Material to process:
━━━━━━━━━━
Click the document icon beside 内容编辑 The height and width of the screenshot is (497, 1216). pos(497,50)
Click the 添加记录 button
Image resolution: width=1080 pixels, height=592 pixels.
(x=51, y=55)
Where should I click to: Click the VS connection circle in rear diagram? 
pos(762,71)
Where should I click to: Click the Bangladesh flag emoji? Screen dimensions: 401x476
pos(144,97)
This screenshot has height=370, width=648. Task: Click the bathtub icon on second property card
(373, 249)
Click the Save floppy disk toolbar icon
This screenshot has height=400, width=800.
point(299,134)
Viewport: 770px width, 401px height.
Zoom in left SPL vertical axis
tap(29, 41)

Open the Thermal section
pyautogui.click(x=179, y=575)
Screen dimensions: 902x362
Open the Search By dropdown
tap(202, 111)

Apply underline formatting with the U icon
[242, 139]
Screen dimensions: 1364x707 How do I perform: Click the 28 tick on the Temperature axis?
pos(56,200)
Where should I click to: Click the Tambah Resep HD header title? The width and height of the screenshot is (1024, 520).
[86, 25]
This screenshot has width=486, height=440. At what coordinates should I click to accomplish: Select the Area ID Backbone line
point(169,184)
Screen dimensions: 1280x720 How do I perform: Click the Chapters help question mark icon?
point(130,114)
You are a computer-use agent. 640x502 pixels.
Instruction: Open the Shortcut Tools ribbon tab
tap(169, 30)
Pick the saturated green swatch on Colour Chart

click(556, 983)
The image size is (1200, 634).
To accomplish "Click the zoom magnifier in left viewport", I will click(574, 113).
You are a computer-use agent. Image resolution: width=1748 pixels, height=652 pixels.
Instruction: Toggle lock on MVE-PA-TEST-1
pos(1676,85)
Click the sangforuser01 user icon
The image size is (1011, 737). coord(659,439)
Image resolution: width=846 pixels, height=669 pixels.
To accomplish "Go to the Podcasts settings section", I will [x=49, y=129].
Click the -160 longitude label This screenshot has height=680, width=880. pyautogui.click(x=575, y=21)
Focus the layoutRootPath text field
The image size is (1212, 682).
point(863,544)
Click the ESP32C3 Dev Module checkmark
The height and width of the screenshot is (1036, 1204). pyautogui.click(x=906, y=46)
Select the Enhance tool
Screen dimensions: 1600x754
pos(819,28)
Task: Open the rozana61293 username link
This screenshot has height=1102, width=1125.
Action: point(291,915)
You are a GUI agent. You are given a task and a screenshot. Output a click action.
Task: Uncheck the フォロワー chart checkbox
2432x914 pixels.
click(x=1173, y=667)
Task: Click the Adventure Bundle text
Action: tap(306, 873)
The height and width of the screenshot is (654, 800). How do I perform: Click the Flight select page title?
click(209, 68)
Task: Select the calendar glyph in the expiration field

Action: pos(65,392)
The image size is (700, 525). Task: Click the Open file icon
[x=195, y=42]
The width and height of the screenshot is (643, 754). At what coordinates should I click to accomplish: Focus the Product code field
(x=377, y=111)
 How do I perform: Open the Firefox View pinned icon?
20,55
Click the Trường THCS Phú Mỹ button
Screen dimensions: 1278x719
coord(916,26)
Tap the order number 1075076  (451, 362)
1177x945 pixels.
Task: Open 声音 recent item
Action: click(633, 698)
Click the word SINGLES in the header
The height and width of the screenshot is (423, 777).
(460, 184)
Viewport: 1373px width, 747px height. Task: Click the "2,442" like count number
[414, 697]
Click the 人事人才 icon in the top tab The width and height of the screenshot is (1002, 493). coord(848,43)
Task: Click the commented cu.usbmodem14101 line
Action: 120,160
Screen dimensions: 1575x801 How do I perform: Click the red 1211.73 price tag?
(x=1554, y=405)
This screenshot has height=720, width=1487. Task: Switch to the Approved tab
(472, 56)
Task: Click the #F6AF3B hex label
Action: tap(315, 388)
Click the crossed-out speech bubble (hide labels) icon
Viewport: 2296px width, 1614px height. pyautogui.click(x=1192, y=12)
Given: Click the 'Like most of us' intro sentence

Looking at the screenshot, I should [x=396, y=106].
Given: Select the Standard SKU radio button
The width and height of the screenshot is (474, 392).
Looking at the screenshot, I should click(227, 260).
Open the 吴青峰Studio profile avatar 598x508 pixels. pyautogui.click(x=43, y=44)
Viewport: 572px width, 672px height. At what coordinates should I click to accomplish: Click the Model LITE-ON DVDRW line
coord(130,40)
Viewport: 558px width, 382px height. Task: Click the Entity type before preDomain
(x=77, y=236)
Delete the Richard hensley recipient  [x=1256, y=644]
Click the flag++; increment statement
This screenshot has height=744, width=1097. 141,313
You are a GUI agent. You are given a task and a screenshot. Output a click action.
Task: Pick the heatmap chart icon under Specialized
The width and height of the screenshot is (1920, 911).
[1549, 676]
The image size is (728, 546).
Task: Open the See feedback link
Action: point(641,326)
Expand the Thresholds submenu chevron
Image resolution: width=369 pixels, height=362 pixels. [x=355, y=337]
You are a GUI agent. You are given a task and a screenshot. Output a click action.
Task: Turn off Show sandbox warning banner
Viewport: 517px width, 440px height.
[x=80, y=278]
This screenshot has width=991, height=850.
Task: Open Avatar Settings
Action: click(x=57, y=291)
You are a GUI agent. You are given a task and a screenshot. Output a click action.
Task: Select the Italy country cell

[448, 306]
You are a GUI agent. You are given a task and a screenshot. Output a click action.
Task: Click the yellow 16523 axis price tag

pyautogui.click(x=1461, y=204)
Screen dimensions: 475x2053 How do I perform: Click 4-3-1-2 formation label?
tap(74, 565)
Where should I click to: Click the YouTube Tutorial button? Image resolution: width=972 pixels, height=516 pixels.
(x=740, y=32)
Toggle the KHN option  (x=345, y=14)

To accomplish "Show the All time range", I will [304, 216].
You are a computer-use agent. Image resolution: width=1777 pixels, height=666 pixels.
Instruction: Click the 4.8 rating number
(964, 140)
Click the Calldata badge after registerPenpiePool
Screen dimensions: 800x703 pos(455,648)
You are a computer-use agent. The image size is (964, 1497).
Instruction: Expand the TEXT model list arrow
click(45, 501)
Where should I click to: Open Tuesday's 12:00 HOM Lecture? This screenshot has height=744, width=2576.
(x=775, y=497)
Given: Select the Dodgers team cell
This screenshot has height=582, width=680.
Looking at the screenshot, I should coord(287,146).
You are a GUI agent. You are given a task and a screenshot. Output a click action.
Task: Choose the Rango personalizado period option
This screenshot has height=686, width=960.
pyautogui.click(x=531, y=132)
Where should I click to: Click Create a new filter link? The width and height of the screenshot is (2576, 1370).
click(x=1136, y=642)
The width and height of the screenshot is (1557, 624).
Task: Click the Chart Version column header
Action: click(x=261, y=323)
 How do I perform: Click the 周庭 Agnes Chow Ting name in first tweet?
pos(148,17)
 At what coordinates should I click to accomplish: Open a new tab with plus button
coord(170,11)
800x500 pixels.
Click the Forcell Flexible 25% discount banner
━━━━━━━━━━
Exercise brief:
Among the lines of the material, find those that hold the word "banner" and copy them.

Written reply:
Task: Turn off Show sandbox warning banner
Click the Forcell Flexible 25% discount banner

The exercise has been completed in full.